Os principais impedimentos temporários são relacionados a viagens internacionais e para locais no Brasil com prevalência de malária, além de outras situações como diagnóstico de diferentes doenças, procedimentos estéticos ou de saúde, tatuagens, vida sexual e gestação. Vale ressaltar que em 2020 o STF retirou a norma de que “homens que tiveram relações sexuais com outros homens e/ou as parceiras sexuais destes nos 12 meses antecedentes" não poderiam doar sangue, sendo assim o público gay se tornou legível para a doação, rompendo com um preconceito vigente por décadas.
Para quem teve covid-19 e foi assintomático, é preciso aguardar 30 dias após a recuperação clínica completa para doar sangue. Em caso de suspeita ou contato com pessoa infectada, a recomendação é aguardar 14 dias antes de doar.
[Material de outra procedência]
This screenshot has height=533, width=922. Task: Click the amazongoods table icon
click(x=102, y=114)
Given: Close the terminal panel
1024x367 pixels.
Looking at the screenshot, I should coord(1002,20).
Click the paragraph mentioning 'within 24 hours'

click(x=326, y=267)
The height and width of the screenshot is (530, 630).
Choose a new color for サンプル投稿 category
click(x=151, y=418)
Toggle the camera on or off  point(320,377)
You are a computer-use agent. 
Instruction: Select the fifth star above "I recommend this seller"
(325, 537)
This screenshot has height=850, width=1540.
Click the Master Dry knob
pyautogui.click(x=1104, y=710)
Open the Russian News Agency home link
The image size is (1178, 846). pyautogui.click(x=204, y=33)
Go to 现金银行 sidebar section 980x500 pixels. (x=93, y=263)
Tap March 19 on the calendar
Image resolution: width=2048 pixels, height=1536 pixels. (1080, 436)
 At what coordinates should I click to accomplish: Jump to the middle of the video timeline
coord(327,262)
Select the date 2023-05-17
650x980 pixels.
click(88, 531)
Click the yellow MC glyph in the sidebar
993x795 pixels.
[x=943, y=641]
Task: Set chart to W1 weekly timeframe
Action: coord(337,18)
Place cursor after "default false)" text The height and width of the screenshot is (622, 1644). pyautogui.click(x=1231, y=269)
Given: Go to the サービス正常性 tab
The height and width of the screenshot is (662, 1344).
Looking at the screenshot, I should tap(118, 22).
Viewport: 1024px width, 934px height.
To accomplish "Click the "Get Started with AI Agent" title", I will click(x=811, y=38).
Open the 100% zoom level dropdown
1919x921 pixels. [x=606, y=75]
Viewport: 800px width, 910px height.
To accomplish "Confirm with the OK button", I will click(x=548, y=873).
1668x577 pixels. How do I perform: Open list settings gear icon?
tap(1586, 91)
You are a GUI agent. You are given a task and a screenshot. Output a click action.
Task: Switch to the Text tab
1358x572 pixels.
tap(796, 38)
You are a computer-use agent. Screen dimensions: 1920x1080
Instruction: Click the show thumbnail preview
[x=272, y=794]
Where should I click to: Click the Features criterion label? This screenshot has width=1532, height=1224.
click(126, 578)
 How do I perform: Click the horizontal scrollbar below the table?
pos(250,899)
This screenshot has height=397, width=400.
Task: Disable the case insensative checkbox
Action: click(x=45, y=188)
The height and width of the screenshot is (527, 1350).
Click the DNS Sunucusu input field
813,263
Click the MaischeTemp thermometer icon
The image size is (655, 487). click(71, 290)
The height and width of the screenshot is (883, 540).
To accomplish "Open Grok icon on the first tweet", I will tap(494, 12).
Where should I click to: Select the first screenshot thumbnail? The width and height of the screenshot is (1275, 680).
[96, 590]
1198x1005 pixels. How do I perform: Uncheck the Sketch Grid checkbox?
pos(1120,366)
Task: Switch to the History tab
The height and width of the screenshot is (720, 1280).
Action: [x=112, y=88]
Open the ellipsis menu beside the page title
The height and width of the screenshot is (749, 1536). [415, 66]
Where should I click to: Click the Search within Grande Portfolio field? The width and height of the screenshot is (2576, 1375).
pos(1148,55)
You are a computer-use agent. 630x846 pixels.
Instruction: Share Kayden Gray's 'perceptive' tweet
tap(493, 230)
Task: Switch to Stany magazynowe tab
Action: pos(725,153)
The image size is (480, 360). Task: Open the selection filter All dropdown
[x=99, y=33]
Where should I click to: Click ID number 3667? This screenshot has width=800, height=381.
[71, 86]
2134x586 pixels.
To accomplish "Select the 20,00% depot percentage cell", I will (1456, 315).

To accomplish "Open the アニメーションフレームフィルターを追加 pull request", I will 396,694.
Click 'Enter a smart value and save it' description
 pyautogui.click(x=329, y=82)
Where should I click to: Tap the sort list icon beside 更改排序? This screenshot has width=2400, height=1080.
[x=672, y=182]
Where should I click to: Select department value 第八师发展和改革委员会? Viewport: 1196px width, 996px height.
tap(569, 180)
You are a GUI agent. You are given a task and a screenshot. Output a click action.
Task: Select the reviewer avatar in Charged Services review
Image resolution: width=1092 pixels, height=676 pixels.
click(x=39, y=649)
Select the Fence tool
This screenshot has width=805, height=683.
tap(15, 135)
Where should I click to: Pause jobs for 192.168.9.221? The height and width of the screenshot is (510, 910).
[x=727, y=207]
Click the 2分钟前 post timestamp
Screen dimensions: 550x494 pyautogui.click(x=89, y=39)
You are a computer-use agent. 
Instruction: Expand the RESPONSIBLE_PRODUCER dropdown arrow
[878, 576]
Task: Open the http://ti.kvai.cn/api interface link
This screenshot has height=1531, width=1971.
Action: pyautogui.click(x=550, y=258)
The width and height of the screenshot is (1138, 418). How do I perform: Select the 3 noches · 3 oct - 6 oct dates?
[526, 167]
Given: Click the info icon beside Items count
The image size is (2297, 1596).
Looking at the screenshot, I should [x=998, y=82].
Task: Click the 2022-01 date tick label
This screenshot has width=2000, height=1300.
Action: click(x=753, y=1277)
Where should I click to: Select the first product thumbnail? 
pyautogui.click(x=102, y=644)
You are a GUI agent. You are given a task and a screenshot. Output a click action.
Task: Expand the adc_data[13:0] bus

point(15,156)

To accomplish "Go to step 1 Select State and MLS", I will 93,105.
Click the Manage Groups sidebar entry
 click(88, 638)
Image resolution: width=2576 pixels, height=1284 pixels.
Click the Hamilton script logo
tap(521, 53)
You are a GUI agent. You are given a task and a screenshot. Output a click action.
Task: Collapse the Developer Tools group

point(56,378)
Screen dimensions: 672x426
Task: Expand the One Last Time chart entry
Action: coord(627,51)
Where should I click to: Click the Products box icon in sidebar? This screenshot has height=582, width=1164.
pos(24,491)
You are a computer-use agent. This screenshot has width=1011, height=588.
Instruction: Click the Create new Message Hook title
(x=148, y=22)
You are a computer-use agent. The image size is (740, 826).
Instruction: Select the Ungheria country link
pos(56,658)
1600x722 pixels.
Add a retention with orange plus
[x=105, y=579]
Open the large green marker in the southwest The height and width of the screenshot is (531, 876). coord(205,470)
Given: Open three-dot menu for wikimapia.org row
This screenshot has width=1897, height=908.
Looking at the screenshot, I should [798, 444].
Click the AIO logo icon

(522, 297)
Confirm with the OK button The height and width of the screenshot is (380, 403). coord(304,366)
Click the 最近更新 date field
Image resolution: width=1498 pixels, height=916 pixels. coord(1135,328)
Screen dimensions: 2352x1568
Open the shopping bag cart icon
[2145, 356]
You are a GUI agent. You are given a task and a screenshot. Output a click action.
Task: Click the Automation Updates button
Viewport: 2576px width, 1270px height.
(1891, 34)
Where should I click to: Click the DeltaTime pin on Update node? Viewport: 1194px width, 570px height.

Aos que já foram vacinados contra o coronavírus, a doação também segue um critério dependendo da vacina: 48 horas após cada dose (vacina Coronavac, da Sinovac/Butantan); sete dias após cada dose (vacina Oxford, da AstraZeneca/Fiocruz); e sete dias após cada dose (vacina da Pfizer/BioNtec).
Em São Paulo, para fazer uma doação basta acessar o agendamento online da Pró-Sangue e encontrar o hemocentro mais próximo. Em outras regiões, vale consultar a lista de hemocentros do Ministério da Saúde.